#### Materials provided ####

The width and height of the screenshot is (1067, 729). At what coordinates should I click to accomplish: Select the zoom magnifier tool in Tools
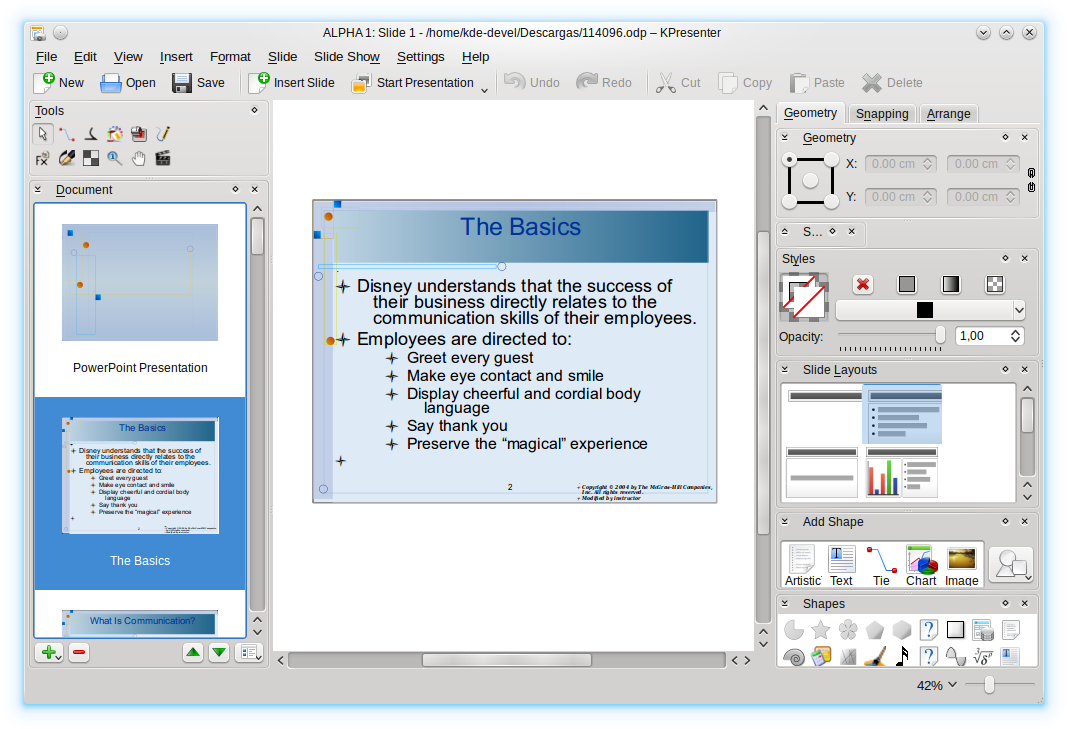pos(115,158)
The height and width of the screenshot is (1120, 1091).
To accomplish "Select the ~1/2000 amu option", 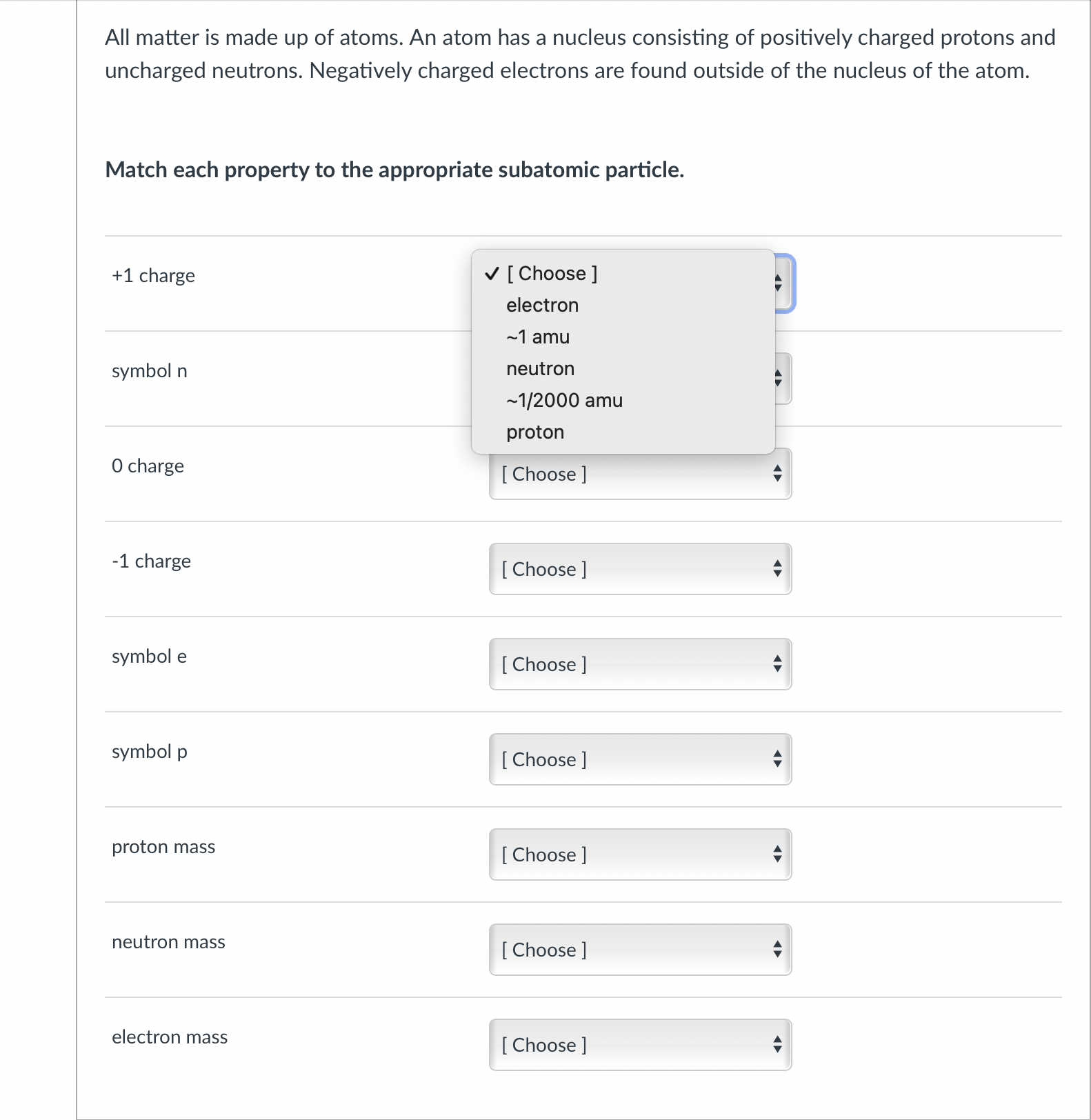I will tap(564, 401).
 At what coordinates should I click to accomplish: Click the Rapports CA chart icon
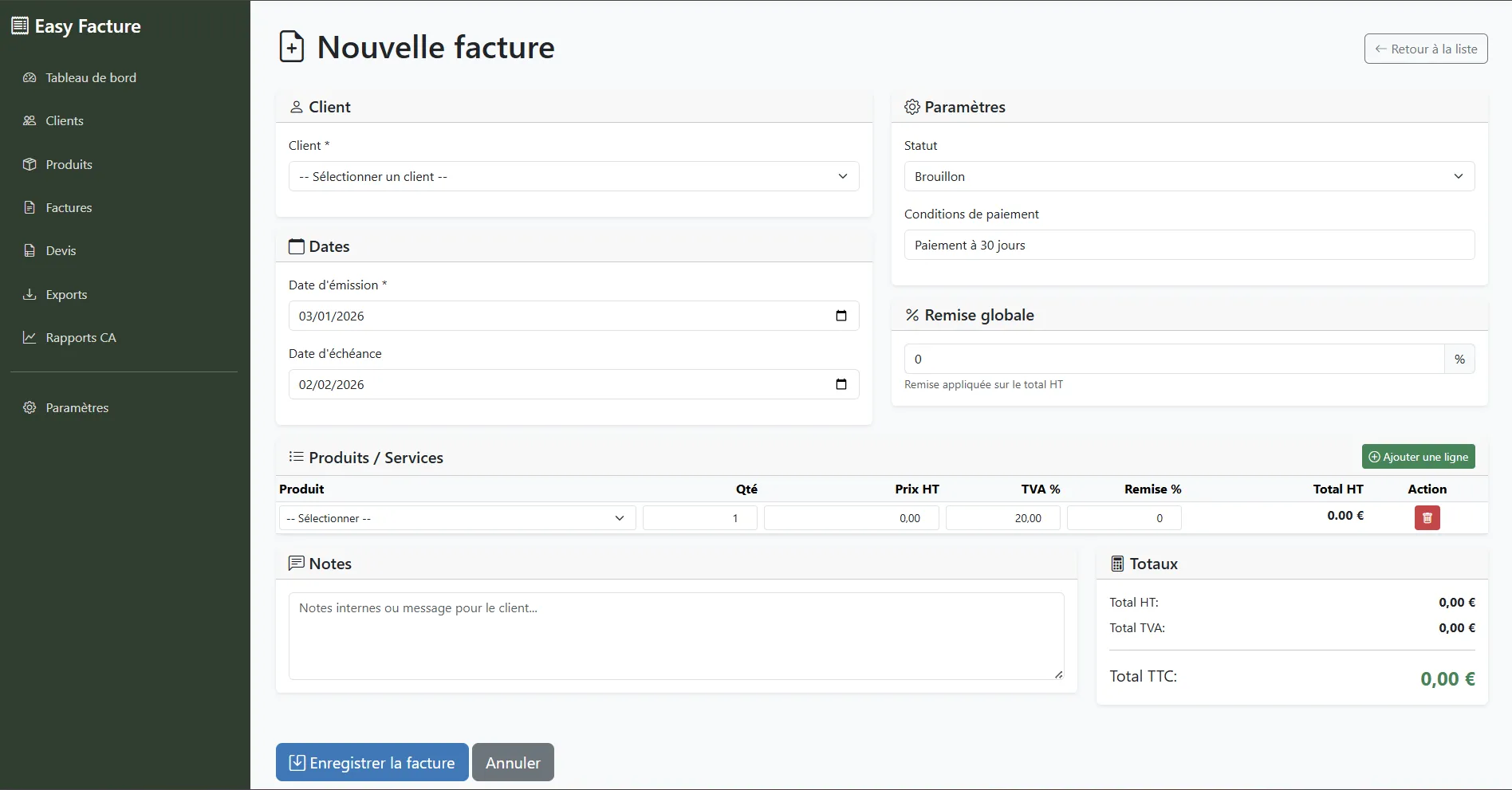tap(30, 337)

####

--- Task instructions ---
An acceptable answer holds exactly the lines from the one with "At what coordinates should I click to accomplish: Click" through the end of the entries above, both ends kept, and no pictures at all.

--- Your response ---
 At what coordinates should I click to accomplish: Click the Rapports CA chart icon
tap(30, 337)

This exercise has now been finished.